-- EXTRACT TO READ start --
Born To Run

I have always had a passion for rescuing animals, whether it’s taking in a homeless cat wandering a neighborhood or adopting a dog from a shelter. I adopted my first rescue (a cat) when I was 5, so that’s just what I’ve always been in support of. Oddly enough, my parents had dogs from breeders the entire time I lived at home with them, so this passion was completely my own. When we were living in Oregon when I was little, my parents bought a Golden Retriever; a great dog named Sampson. He had a wonderful temperament and loved people. The other Golden Retriever they had, who my parents named Dickens, was…how do I put it…a bit off. Sweet, but kind of a dumdum.

My parents had built a huge dog run in our backyard for the dogs to stay in while they were at work and we were at school. Sampson was really smart and had figured out how to open the latch, so we had to put a lock on it while we were away. As soon as we came home, we would undo the lock and start running across the yard, because Sam would open the latch and run out to race laps around us. Dickens wasn’t smart enough to figure that out, much less retain how to do any tricks we taught him. He was a sweet dog, but like I said, not the brightest.

As Dickens got older, he would start fights with Sam, so my parents built a divider fence in the dog run to keep them separated while we were away from home. That helped, but there will still times when we would have them out in the yard with us and Dickens would start a fight again. The fights always scared me because of the noise, but rarely were there actual injuries from it. But one time, Dickens went nuts, jumping at Sam’s face, and in his defense, Sam got him pretty good in the forehead.

Dickens spent a couple of days at the vet because as it turned out, Sampson had chomped down on his head in such a way that got Dickens in the jaw and fluid was building up in it. The only way to keep that fluid out of there was by implanting two pieces of surgical tubing on either side of his head to drain out. Dickens came home just as cheerful and clueless as he had always been, but he looked pretty scary to me. That’s when I got an idea.

Eight year old me decided something good was going to come out of this situation, so I came up with a plan to charge the neighborhood kids to “COME SEE THE DOG WITH HORNS” and make enough money to get a Slurpee for myself, and a special dog treat for Dickens. I charged everyone 50 cents and had a line at our front yard gate  to walk each person individually to the backyard dog run to see “THE DOG WITH HORNS.” It was a smashing success, and Dickens loved having all of the visitors. The kids were too afraid to get close to see that it was only surgical tubing, so no one questioned if they were actual horns. I earned $5.50 and was already making plans for which Slurpee flavors I would be mixing together later that day when my brother saw what I was doing, told my mom, and my mom made me give the money back. Darn.
-- EXTRACT TO READ end --
### PROBLEM TO WORK ON
Can you reproduce word for word the part of the Golden Retriever story between "My parents had built" and "not the brightest.", inclusive? The entries after this point come from an unrelated source.
-- MATERIAL SHOWN start --
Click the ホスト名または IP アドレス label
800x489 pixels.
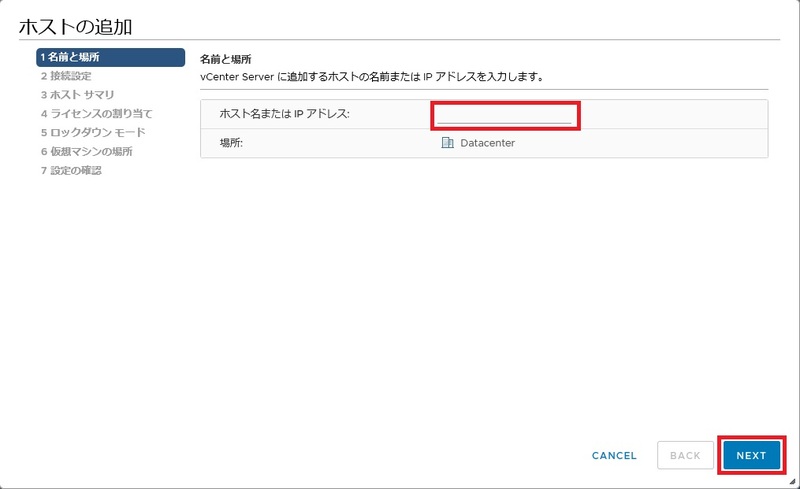[x=283, y=114]
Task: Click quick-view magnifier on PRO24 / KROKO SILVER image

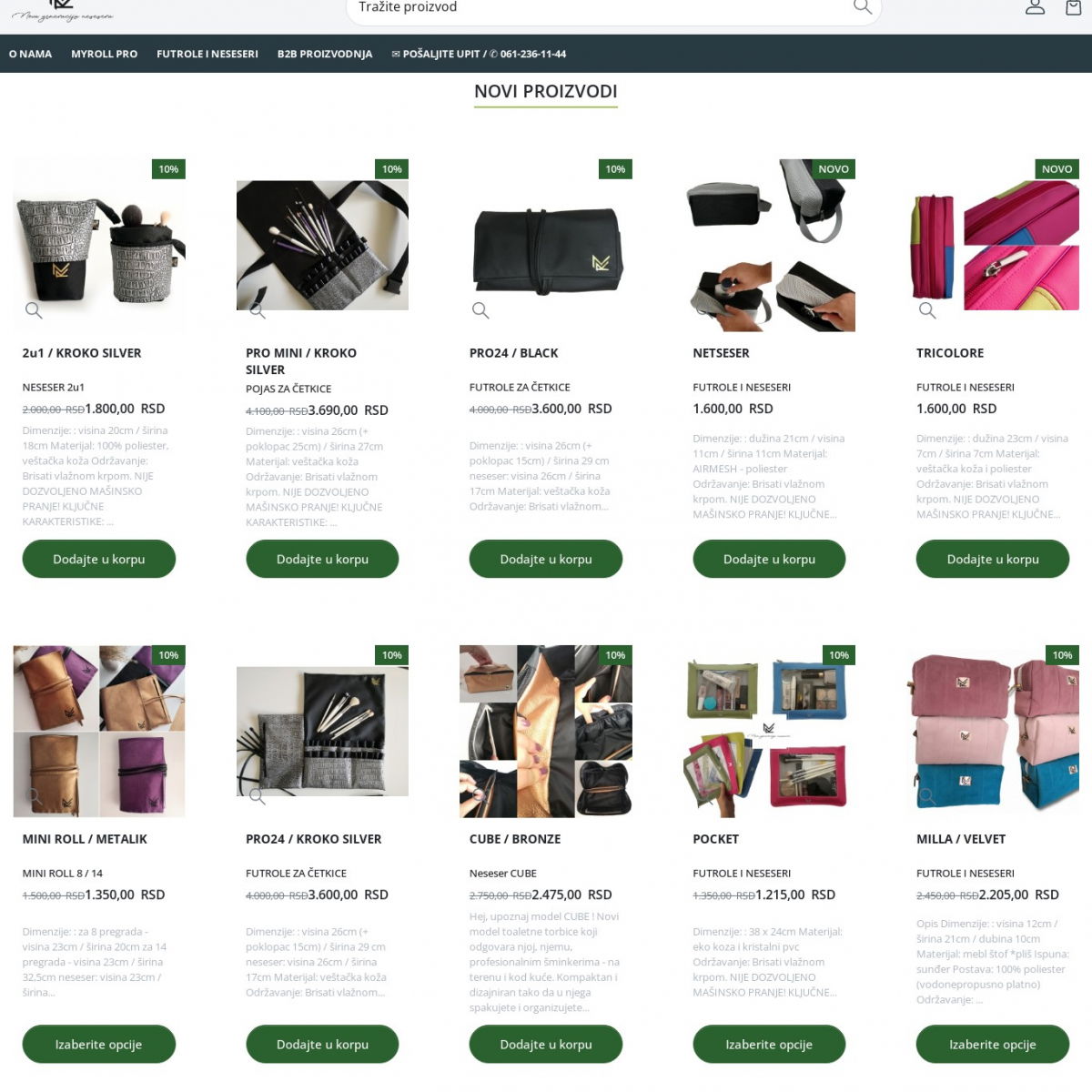Action: click(x=258, y=796)
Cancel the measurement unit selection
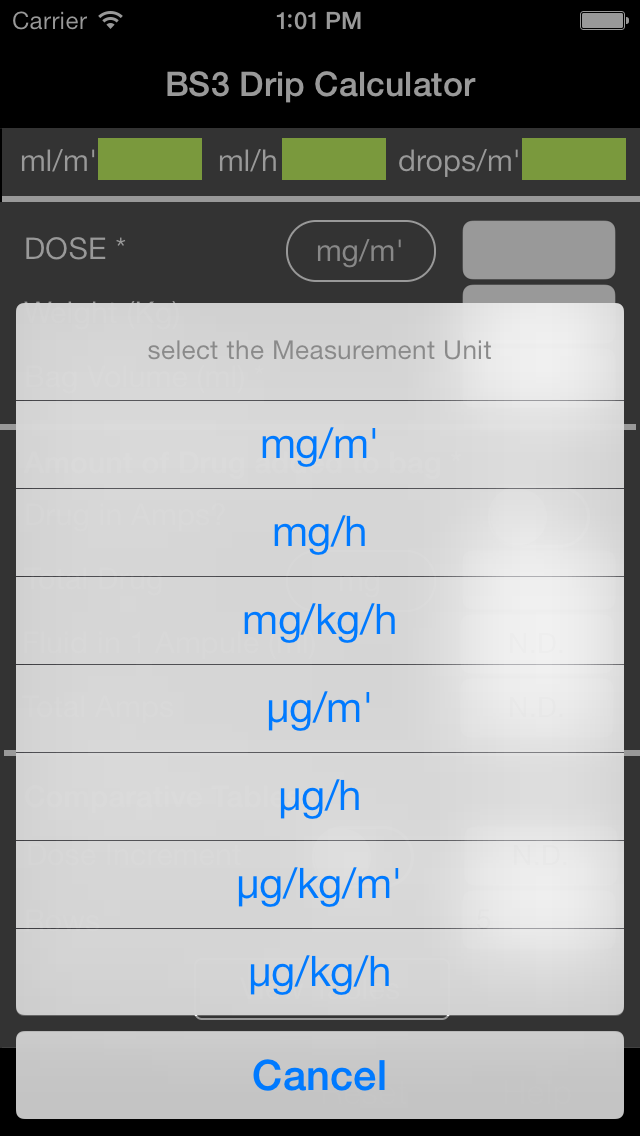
-- MATERIAL SHOWN end --
### WRITTEN SOLUTION
My parents had built a huge dog run in our backyard for the dogs to stay in while they were at work and we were at school. Sampson was really smart and had figured out how to open the latch, so we had to put a lock on it while we were away. As soon as we came home, we would undo the lock and start running across the yard, because Sam would open the latch and run out to race laps around us. Dickens wasn’t smart enough to figure that out, much less retain how to do any tricks we taught him. He was a sweet dog, but like I said, not the brightest.